The Steventon paper found that the OwnHealth intervention “did not lead to the expected reductions in hospital admissions or secondary care costs over 12 months, and could have led to increases” whereas the Nymark paper “found difference in costs constituted a 27% reduction in utilization and 22% reduction in cost of secondary care with the OwnHealth program.” From this they concluded that “Telehealth intervention can reduce the cost of secondary care of some patients with long-term conditions.”
So what’s the difference? An expert in statistical analysis would doubtless find much more to comment on (please do!). From a lay point of view, the principal difference that I spotted was that although both papers had the same objective, of analysing the change in unplanned hospitalisations, the Nymark paper actually measured “number of secondary care spells”, ie including planned admissions. As a result the Nymark paper has total days in hospital/patient/year for the intervention group some three times higher than the Steventon paper. The Nymark paper, being published in a US journal, shows total secondary care costs in US Dollars. However these are at similar levels to those shown in GB Pounds in the Steventon paper, so given an exchange of around $1.56/£1 there is clearly a difference in the way these are being measured too, which may well explain why the secondary cost results shown in the two papers go in opposite directions as a result of the intervention.
It is perhaps also just worth mentioning that there is a difference in the choice of control sample (ie those against whom the effect of the intervention is being analysed) that may be having an effect. For the Steventon paper, a 1:1 matched group of 2698 people “with respect to demographics, diagnoses of health conditions, previous hospital use, and a predictive risk score” was chosen. For the Nymark paper, the 4200 people in the comparison group were sampled from patients “who met the entry criteria for the Birmingham OwnHealth program and who either declined to enter the program or could not be contacted by NHS Birmingham East and North for the purpose of enrolling in the program.” It’s tempting to wonder whether those unwilling to participate in the intervention might have less motivation to self-care and thus end up using more secondary care resource; on the other hand, for this paper the intervention and control samples were drawn from the same geographic area.
The Steventon paper ended with a comment from which I drew the conclusion that “technology is not a simple intervention” because of the suggestion of a lack of coordination with other local health services. This paper looks to be suggesting better news.
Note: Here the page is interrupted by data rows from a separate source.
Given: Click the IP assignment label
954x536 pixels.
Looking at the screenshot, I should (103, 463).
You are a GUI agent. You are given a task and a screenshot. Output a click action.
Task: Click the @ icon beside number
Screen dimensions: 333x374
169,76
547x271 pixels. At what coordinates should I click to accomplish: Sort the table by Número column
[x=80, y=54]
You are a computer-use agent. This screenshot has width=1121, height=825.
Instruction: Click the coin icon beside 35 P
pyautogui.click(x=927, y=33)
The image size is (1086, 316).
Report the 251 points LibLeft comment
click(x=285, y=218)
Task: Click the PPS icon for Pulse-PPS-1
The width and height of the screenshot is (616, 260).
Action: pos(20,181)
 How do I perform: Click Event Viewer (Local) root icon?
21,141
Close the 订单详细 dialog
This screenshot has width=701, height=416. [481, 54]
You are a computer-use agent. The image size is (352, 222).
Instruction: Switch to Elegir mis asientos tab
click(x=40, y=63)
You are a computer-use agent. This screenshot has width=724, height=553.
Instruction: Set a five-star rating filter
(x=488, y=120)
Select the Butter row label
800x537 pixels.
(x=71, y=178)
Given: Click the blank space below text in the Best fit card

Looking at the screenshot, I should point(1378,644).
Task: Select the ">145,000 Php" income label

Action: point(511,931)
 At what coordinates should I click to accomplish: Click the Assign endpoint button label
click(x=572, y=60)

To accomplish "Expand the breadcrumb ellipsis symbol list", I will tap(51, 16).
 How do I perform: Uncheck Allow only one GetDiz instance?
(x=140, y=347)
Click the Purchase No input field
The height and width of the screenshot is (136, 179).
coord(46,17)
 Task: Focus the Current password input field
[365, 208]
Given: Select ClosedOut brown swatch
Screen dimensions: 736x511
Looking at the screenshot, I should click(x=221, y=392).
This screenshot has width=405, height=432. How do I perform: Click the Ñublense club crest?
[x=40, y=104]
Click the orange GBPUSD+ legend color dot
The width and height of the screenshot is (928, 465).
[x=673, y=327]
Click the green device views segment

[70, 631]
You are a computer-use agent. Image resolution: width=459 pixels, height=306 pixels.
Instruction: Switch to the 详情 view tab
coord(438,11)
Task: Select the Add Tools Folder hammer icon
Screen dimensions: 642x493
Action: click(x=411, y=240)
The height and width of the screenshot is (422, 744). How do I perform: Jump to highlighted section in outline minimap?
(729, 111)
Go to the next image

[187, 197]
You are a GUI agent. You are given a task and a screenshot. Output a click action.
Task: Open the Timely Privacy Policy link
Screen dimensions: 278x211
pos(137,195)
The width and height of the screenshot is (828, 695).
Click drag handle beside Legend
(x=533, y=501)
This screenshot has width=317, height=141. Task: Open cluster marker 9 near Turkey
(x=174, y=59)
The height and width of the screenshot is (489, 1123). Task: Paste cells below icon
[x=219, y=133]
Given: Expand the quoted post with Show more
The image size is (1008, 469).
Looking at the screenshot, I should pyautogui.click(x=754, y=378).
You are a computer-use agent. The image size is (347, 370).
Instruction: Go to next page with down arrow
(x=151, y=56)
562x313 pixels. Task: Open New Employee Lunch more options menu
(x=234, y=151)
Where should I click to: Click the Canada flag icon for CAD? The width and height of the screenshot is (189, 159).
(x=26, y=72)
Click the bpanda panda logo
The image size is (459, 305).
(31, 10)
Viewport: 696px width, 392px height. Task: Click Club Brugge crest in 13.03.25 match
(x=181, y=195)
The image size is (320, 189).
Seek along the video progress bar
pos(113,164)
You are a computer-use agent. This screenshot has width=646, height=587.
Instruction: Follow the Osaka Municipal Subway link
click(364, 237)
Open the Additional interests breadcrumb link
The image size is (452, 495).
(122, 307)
Finally, although doubtless wholly objective in all their work, it is perhaps just worth mentioning that three of the four authors of the Nymark paper, including Nymark, have past or existing connections with Pfizer Health Solutions, who together with NHS Direct (as subcontractor) provided the service, and the fourth worked for Health Intelligence who provided general practitioner practice data export, and hosting and reporting services for the OwnHealth program. The paper was funded by Pfizer Health Solutions. Three of the four authors of the Steventon paper, including Steventon, work for the Nuffield Trust, the fourth for Ernst & Young. None disclose any direct involvement in Birmingham OwnHealth. Their work was funded by the UK Department of Health.